Antoinette Posted April 23, 2017 Report Posted April 23, 2017 (edited) DD/g has a power imbalance from the get-go (usually) in my opinion. Littles tend to be submissive and daddies tend to be dominant, there are rare scenarios where this isn't the case but generally this is how it tends to be. I don't think it's all too surprising that the more submissive or subservient person of the dynamic is going to be the one to wait to be asked upon rather than the other way around. Also, generally speaking men are usually the dominant type whereas women take on a submissive role, taking this into account you can also note how men are almost always the ones to make the first move. This goes back to primal behaviours where men were the ones to seek out mates. But I digress. If a little or a daddy doesn't feel the want to make the first move then they won't - simple as. Perhaps they will meet someone that makes them feel a different way but I doubt it. Humans are creatures of habit. (Just a side note: I don't think it's necessarily a bad thing to or to not make the first move. I'm just stating why I think this might be the case) EDIT: Reading over your post further I also wanted to say how I find it slightly disingenuous to say that 'the DDlg dynamic seems to force daddies to make the first move,' this is dishonest. Nobody forces anybody to 'make the first move' - nobody is entitled to 'have a move made upon them', if you will. It definitely doesn't have anything to do with the DDlg dynamic inherently. It is an everyday 'issue' (if it can even be classed as an issue) that submissive types do not generally make the first moves. That's just nature. That is why dominant types usually prevail and submissive types have to be protected (speaking about the animal kingdom). If you personally, or anybody doesn't, fit the expectations of the ''rules'' if you're an anomaly you don't disprove the rule nor do you make the rule invalid. Nobody is being forced, it's just the way it is. Edited April 23, 2017 by xAntoinette 4
Daddy's_Babygirl Posted April 23, 2017 Report Posted April 23, 2017 Well I am a married little so I'm not making moves at all these days. Back when Daddy and I started dating we neither one had a clue what DDlg was. I absolutely hated making the first move. I viewed his profile on a dating website like 20 times before I finally messaged him because he wasn't messaging me. Due to age and his fear of my lack of maturity it took him a good 24hrs or maybe a bit more to answer me. He did message me back and has made the first move from this point forward. He asked to have the first phone call, first date, marriage. I have to agree sith xAntoinette that this isn't a CGl issue but an everyday life issue.
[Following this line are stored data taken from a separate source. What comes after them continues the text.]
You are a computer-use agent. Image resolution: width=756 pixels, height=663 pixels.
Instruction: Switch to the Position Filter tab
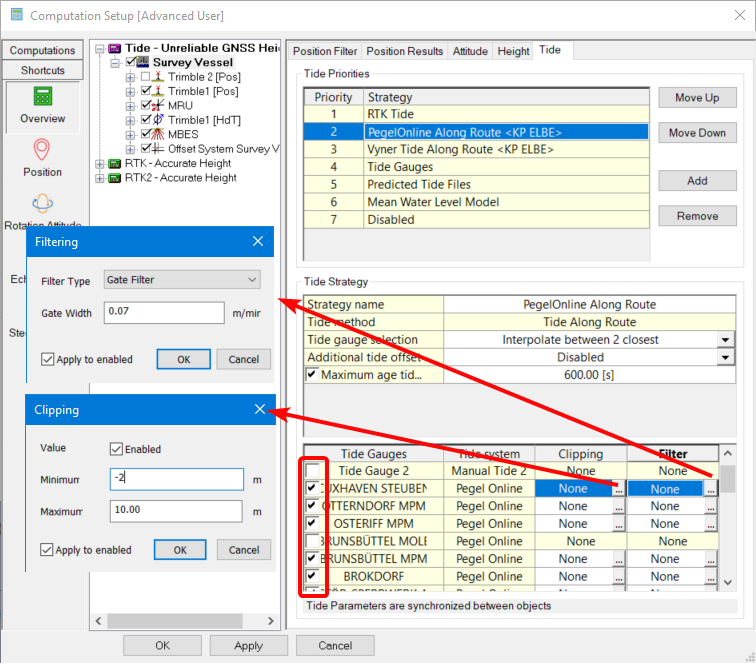(324, 51)

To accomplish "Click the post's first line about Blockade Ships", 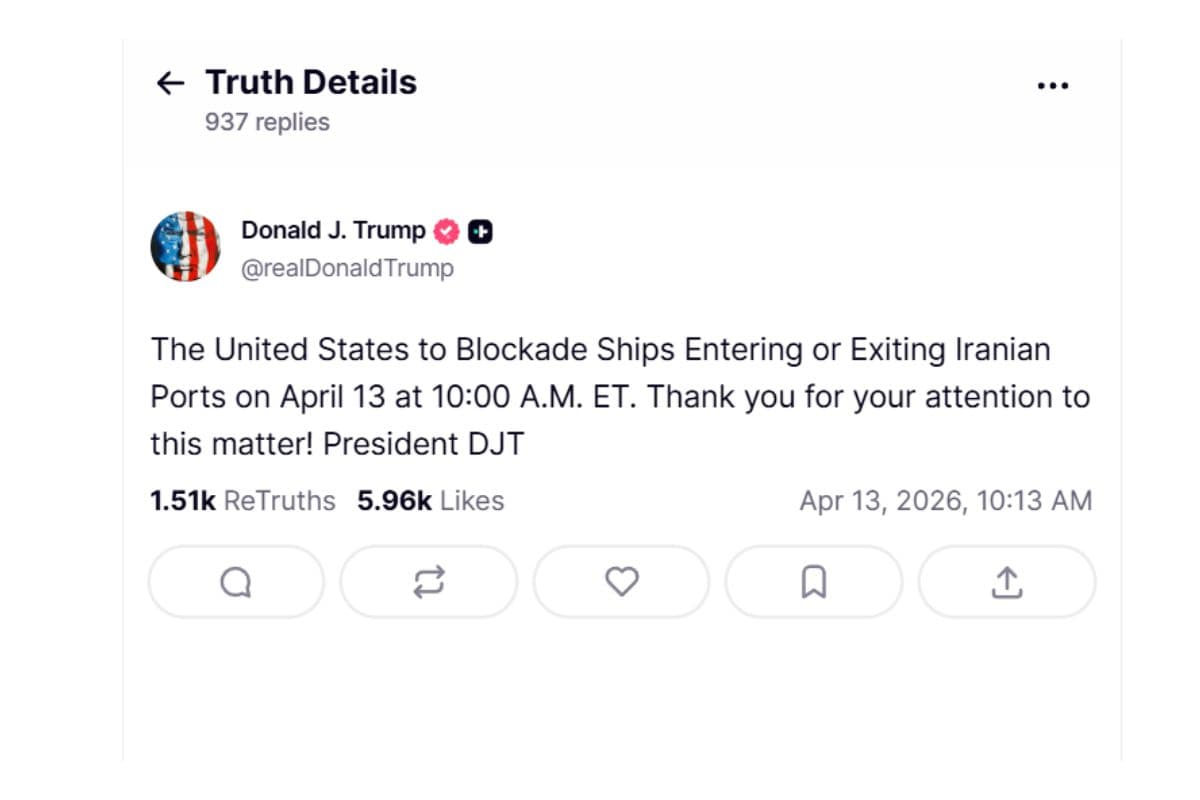I will [600, 350].

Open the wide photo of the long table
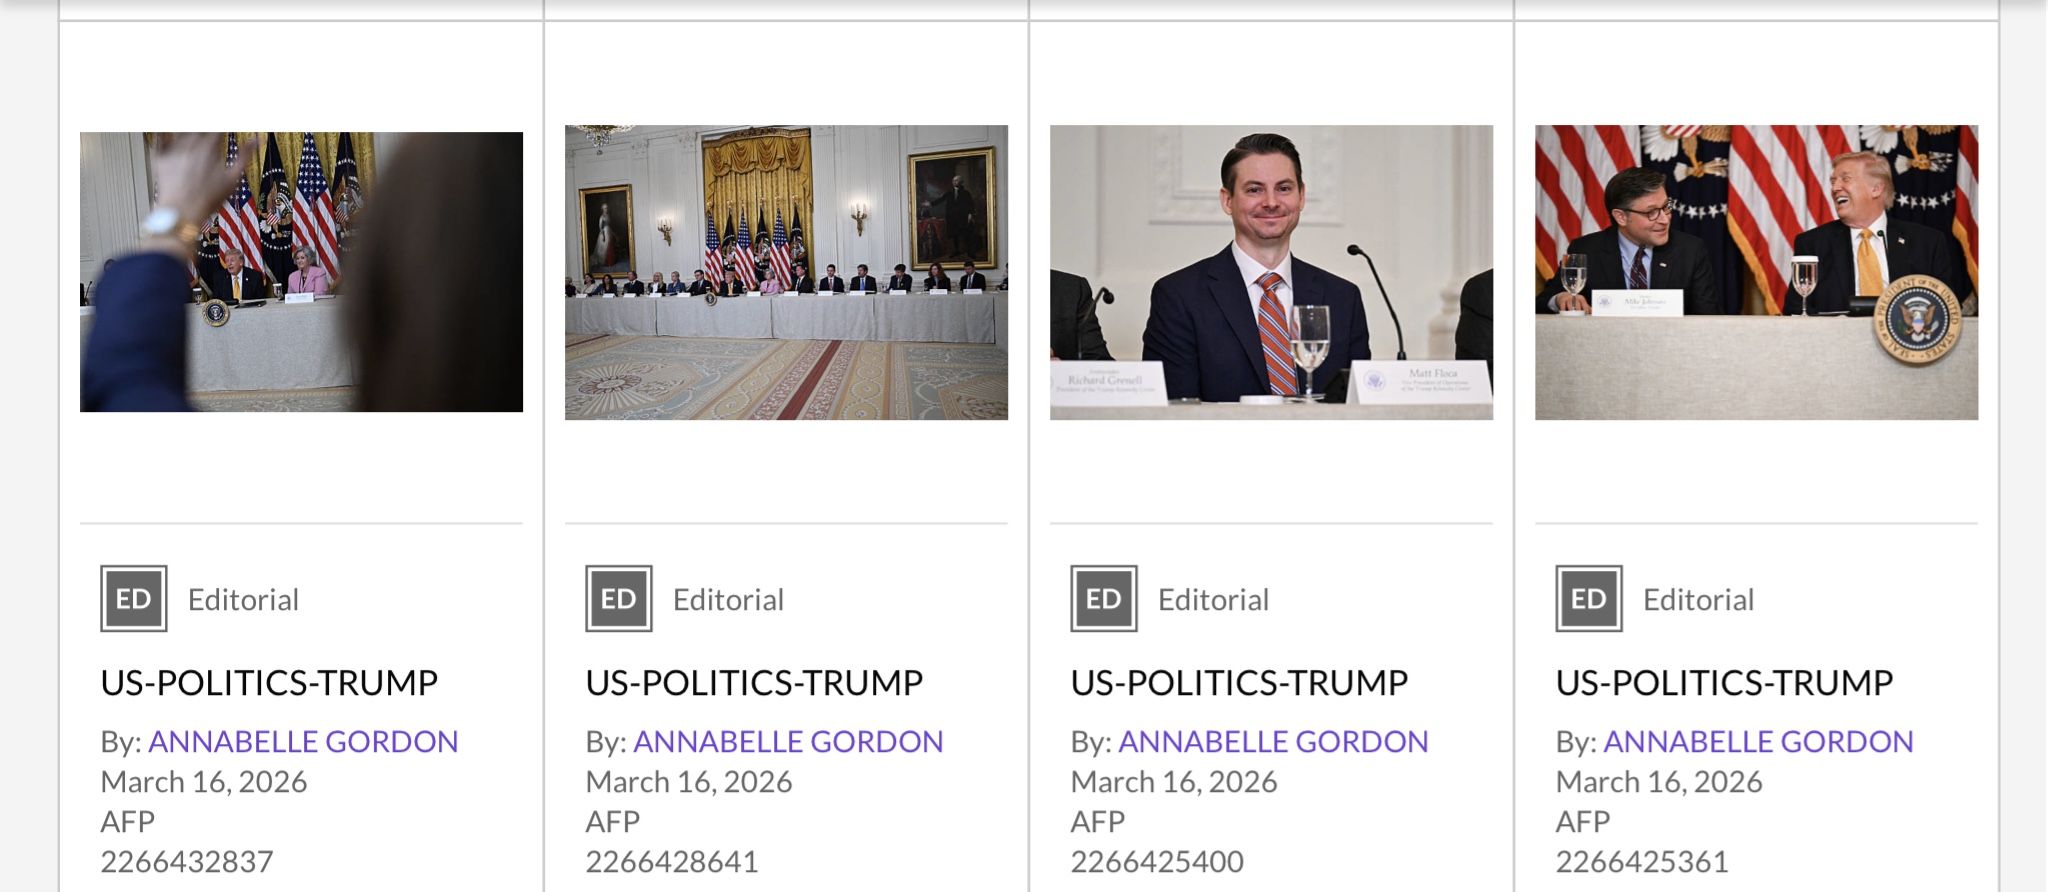coord(786,272)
Spooky Posted April 23, 2017 Report Posted April 23, 2017 I think that is a societal issue at it's base. If a man doesn't make the first move, he is not masculine.If a woman makes the first move, she looks easy and fast. So as a woman, it is even harder to put yourself out there. Many men are intimidated by a woman who will make the first move. And generally write her off as a slut. 1
Guest Posted April 23, 2017 Report Posted April 23, 2017 I am fine either way. If the guy makes the first move cool. If not and I think there is something there worth looking into I'll make the first move. If that makes me look easy then oh well. They will find out real fast that's not the case. Respect from both parties is key, not who thought to say hi first.
CowetaDaddy Posted April 25, 2017 Report Posted April 25, 2017 Much like in life, only a handful of bold moves make all the difference. If someone is interested enough in another person they will make the first contact. No amount of viewing profiles, staring at pictures, or distanced pining will let them know you are interested. If you want them, go after them, otherwise someone will get to them first. In most cases a Dom will carry the communication after the initial contact, but no one gets to complain if they won't do anything to fix the problem.